For six months, the Chief Minister could not find time to discuss the report with me, despite many requests. After that, I was removed from the RAC and an officially drafted report was released which proposed division of Jammu and Ladakh regions on religious lines without proposing any devolution of political and economic powers. This was a final blow to the secular identities of these regions and the faith of the people in the ruling leadership of Kashmir. Jammu politics was further polarised by the BJP and the National Conference along religious lines. The Constitution under which Jammu and Kashmir was being governed already had inbuilt provisions for regional and communal tensions. Mutual provocations diverted the aspirations of the two regions in divergent directions; the Hindu of Jammu looking to Delhi and the Muslims of Kashmir looking across the border for support. In the process, regional identities got eroded. The Muslims of Jammmu, composing 30 per cent of its population and being in a majority in three out of its six districts, as also the Hindus of Kashmir tended to get isolated in their respective regions. As regional identities got weakened, religious identities grew stronger.
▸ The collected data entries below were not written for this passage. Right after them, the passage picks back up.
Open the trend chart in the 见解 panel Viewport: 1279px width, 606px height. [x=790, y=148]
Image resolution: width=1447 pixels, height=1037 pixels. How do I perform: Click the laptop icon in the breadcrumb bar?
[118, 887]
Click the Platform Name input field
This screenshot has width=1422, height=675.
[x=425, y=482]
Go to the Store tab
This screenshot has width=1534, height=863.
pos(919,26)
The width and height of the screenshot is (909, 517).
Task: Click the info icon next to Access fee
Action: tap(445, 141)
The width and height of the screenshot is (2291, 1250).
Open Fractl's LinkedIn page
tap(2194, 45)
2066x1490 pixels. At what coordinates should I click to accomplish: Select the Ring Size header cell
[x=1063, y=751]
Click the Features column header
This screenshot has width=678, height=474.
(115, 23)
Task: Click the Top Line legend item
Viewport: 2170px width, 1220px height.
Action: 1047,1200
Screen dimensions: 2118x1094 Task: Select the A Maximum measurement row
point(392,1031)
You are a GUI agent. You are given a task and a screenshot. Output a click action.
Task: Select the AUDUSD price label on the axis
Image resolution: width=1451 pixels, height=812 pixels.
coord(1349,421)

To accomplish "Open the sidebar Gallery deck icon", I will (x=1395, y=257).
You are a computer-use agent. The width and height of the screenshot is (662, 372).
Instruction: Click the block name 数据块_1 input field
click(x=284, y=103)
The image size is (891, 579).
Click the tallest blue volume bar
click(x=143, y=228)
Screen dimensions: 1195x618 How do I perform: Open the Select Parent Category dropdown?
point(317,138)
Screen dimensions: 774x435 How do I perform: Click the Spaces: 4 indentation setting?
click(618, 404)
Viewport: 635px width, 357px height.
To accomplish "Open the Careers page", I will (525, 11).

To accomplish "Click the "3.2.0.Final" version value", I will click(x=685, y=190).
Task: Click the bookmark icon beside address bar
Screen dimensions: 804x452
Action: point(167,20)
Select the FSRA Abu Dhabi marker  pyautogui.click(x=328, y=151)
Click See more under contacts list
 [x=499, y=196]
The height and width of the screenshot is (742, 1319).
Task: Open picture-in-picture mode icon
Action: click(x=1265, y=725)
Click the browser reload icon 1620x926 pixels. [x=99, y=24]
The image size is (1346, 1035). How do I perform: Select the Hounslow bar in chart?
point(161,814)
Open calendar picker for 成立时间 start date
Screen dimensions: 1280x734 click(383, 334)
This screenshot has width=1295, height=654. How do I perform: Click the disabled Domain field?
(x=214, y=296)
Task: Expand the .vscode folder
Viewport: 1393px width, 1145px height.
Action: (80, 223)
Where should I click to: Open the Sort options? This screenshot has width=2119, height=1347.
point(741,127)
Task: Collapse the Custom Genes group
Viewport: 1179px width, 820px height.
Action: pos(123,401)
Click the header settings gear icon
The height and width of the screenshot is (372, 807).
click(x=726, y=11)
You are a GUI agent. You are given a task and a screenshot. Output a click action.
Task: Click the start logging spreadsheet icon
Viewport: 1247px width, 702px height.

Meanwhile, repeated promises by not only the ruling party but the entire Kashmiri leadership for sharing power with Jammu through regional autonomy were not kept. The consequent bitterness coupled with grievances against misgovernance, corruption and nepotism found expression in anti-Kashmir sentiments in Jammu (which were sought to be diverted into anti-Muslim sentiments) echoed by anti-Jammu sentiments in Kashmir (which are sought to be diverted into anti-Hindu and anti-India sentiments). Apart from false and unfulfilled promises, Jammu's urge for empowerment was sought to be met through a bseries of illusions: a Maharaja from Jammu without power who represented an institution that could not last long, a process of transfer of power from the State to the Centre, which could not go on beyond a limit, President's rule instead of a Kashmiri Chief Minister, which is not a permanent solution.

The latest in the series of steps to ``mollify Jammu's sentiments'' is the extension of Disturbed Areas Act and Special Powers Act to the whole of the region which would transfer some of the power of the ``Kashmiri-dominated'' civil administration, which had lost the confidence of the people of the region, to the security forces. But none of these measures is a substitute for transfer of power to the people. This, through a federal and decentralised setup, is the only way to reconcile the aspirations and interests of all the regions and communities of the State.

Unlike Kashmir, which is uni-religious now, Jammu has a mixed population. The brand of militancy in Jammu is far more fanatical than that in Kashmir. The aim is to create communal trouble. To check this, unity among the people and their cooperation are more important than the number of troops. This is a task for the political leadership and the civil administration. It is unjust to shift the task on security forces who have neither the knowledge of the local situation nor professional training to promote communal harmony and enlist the people's support, which are essential for anti-terrorist operations in Jammu.

Even if the Constitution cannot be changed into a federal form and autonomous regional bodies, as promised for so long, cannot be immediately established, ad hoc political and civil institutions are absolutely necessary to prevent possible communal conflagrations, towards which Muslim and Hindu fanatics are pushing the regions and which are bound to have repercussions far beyond the borders of the region and the State.